I sat in the parking lot remembering days long past. The neighborhood kids and I searching through the rooms of the big houses. Skateboarding on the sidewalks, playing baseball on the too crowded narrow street. I remember this because the sign for the clinic shows the address being "133 Arbor St." When I was 11 years old (1965) I lived at 137 Arbor St., the address of one of the houses. When I was 12 years old (1966) I lived at 133 Arbor St. The address of the other torn down. I never got to live in one of the big houses.

Oh. And I also remembered putting on an old ball type gown (black and shimmery gold) I had found in one of the big houses and showing the neighborhood kids.

Those were the days....



Melissa said...

Funny how when we get older, we often think back to more innocent times. What did the neighborhood kids think of the fashion show you put on for them?

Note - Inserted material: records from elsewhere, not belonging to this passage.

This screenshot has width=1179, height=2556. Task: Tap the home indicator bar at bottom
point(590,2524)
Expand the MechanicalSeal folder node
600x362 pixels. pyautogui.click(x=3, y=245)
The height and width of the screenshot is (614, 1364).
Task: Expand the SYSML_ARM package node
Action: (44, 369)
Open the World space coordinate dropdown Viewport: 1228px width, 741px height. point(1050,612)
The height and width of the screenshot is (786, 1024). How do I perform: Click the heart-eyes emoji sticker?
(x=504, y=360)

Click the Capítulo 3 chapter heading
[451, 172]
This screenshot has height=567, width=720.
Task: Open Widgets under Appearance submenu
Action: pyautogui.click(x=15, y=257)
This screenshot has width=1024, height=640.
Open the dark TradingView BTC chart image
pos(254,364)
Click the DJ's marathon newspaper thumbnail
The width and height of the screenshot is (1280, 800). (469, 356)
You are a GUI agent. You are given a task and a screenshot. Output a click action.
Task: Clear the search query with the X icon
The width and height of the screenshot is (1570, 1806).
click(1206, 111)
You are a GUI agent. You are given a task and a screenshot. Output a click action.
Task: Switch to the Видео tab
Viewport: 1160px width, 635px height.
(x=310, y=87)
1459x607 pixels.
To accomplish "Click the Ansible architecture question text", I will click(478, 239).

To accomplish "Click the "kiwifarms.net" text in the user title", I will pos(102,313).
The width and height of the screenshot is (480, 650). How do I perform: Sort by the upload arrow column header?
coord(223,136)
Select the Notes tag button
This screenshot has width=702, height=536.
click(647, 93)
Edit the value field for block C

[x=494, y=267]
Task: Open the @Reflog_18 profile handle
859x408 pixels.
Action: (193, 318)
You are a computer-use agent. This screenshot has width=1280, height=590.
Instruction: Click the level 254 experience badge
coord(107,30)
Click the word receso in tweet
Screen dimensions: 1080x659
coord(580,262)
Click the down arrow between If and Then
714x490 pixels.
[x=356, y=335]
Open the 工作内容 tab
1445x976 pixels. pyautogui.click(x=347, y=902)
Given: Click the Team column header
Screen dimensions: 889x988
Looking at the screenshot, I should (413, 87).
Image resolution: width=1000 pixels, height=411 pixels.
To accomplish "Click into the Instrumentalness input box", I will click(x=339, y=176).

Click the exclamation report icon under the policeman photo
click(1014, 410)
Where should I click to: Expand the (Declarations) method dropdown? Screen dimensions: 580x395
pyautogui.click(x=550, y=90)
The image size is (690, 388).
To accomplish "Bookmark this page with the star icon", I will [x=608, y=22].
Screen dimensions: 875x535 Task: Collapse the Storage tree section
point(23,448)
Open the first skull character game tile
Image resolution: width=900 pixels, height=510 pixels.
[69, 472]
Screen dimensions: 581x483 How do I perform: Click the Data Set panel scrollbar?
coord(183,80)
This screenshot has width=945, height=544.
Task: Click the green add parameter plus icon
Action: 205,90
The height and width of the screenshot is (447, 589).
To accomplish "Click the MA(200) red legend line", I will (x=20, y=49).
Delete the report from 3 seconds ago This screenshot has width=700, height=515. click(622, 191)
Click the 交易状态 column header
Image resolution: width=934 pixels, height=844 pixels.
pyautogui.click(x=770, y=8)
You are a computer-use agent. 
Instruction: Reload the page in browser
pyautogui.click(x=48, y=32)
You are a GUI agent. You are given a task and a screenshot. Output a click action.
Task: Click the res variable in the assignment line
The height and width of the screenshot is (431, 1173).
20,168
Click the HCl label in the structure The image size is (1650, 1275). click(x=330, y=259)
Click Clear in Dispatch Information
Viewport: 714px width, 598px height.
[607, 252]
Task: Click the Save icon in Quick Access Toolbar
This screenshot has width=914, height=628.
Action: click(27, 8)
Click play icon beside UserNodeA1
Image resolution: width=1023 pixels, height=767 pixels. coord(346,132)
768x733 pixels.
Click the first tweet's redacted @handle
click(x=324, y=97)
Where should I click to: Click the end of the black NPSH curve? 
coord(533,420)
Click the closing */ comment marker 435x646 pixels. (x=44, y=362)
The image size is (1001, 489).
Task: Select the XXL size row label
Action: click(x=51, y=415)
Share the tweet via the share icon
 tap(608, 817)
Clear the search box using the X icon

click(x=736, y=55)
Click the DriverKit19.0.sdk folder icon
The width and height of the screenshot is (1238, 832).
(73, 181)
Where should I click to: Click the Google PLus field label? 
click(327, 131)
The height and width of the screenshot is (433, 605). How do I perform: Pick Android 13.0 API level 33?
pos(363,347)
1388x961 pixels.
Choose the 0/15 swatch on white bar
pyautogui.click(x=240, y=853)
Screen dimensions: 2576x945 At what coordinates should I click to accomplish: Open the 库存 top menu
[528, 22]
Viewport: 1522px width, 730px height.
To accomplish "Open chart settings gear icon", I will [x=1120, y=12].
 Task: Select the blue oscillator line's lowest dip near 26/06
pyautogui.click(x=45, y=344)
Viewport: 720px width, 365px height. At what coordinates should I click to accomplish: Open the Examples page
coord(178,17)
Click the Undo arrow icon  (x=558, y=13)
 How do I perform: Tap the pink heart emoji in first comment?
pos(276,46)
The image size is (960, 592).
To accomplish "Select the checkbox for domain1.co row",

It's alway sad to see old beloved structures torn down for commercial development. My grandfather and grandmother lived in a wonderful craftsman style cottage on a hillside across from a beautiful old cemetery in northeastern Pennsylvania. By 1980, they were both gone, and I always wondered who ended up with their house. Just out of curiosity a few years ago, I pulled up the satellite view of their old neighborhood to get a look at their house. It wasn't there anymore. It and the house next door, had both been demolished, so that the church on the corner could expand it's parking lot! Two beautiful old houses, replaced by asphalt, that would probably only be filled on Easter Sunday. :-(

Melissa XX

Calie said...

I detect some sadness among the reflections, Steph. I hope you're doing OK.

Calie xxx

Stephanie said...

Melissa...The kids laughed at me and then their expression turned to "queer", though they never said it. Then they were in a hurry to leave the basement we played in.

Calie...The meds I'm on got rid of the depression but they have left me in a state of perpetual sadness. The sadness has given me a feeling of "why bother" when it comes to dressing femininely. I hope to be able to cut back on the meds soon.